TASK TO COMPLETE.
Copy word for word the passage of the urban fantasy forum thread below that begins with the words containing "But I’d be down" and ends with "I really like.".

SOURCE EXTRACT.
▽
Heretic of The Seventh Circle
Okay. I’d be more here for a sub forum with specific threads, but if we can get enough discussion going here maybe that could eventually happen.

I’m actually building an urban fantasy game, but from your statements I’m not sure if you’d like it. It does have assumed lore in terms of cosmology (9 Worlds, one of which seems to exist in each of the other 8 and is a sort of hidden passage between them all), and stuff like “it’s extremely rare for a sentient people to be inherently evil or good. Even angels can fall, and devils can be redeemed.”

But I’d be down to dig into particulars if you’re interested.
 

I definitely like my Urban Fantasy in the shadows....ie the wider world doesn't know about the monsters. And while I know that is the majority (maybe vast majority?) I know there is more than a few out in the open (True Blood, Anita Blake, etc.) and while those can be good, it seems that it is so easy for them to slip into silliness.
 

Urriak Uruk

Debate fuels my Fire
Nothing to say, just placing some fun concept art from a blog I really like.

1622741676240.png


 

Okay. I’d be more here for a sub forum with specific threads, but if we can get enough discussion going here maybe that could eventually happen.
I'd love to have a subforum for the urban fantasy genre. I think there used to be more hosted forums for publishers here but for some reason the software update hid them all (but they're still there if you're able to find them).

I definitely like my Urban Fantasy in the shadows....ie the wider world doesn't know about the monsters. And while I know that is the majority (maybe vast majority?) I know there is more than a few out in the open (True Blood, Anita Blake, etc.) and while those can be good, it seems that it is so easy for them to slip into silliness.
There are so many ways to flavor both, too.

With urban fantasy where the magical is known to everyone, you can create radically different settings just by picking a point of divergence. You can have alternate history settings like Amazing Engine: Magitech. If the magical was revealed in the present or the future, then you can get stuff like Shadowrun, Rifts, Amethyst, etc. I think the "silliness" comes from these settings bordering on dungeonpunk like Eberron or sci-fantasy like Dragonstar while still ostensibly (but unconvincingly) taking place in some version of the "real" world.

The hidden magical conceit has its appeals, definitely. It gives you grounding in the real world that makes it easier for players to immerse themselves because they don't need to integrate a bunch of fantasy world lore.

but from your statements I’m not sure if you’d like it.
I always like having options. I'm not opposed to having lore in itself.
△
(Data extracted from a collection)
▽
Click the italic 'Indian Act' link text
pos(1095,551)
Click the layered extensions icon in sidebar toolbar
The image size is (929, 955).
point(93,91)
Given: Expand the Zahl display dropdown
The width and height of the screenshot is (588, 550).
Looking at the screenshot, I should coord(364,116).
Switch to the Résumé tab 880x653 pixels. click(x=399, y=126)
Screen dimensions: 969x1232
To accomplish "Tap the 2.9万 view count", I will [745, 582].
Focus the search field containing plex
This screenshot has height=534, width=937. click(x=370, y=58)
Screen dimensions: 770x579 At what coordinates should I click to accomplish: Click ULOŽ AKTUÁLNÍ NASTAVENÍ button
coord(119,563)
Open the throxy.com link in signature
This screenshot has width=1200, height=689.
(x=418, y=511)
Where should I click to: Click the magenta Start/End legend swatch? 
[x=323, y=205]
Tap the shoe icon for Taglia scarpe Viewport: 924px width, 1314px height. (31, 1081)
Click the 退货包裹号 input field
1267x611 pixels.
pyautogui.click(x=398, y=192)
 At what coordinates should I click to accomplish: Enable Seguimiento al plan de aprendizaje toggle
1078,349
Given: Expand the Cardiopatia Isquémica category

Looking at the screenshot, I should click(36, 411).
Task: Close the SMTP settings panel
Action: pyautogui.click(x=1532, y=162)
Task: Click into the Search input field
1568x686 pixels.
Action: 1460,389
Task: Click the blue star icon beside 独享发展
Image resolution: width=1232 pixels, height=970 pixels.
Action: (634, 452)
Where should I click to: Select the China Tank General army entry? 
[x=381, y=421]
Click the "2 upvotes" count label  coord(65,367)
△
SOLUTION TO THE EXERCISE.
But I’d be down to dig into particulars if you’re interested.
 

I definitely like my Urban Fantasy in the shadows....ie the wider world doesn't know about the monsters. And while I know that is the majority (maybe vast majority?) I know there is more than a few out in the open (True Blood, Anita Blake, etc.) and while those can be good, it seems that it is so easy for them to slip into silliness.
 

Urriak Uruk

Debate fuels my Fire
Nothing to say, just placing some fun concept art from a blog I really like.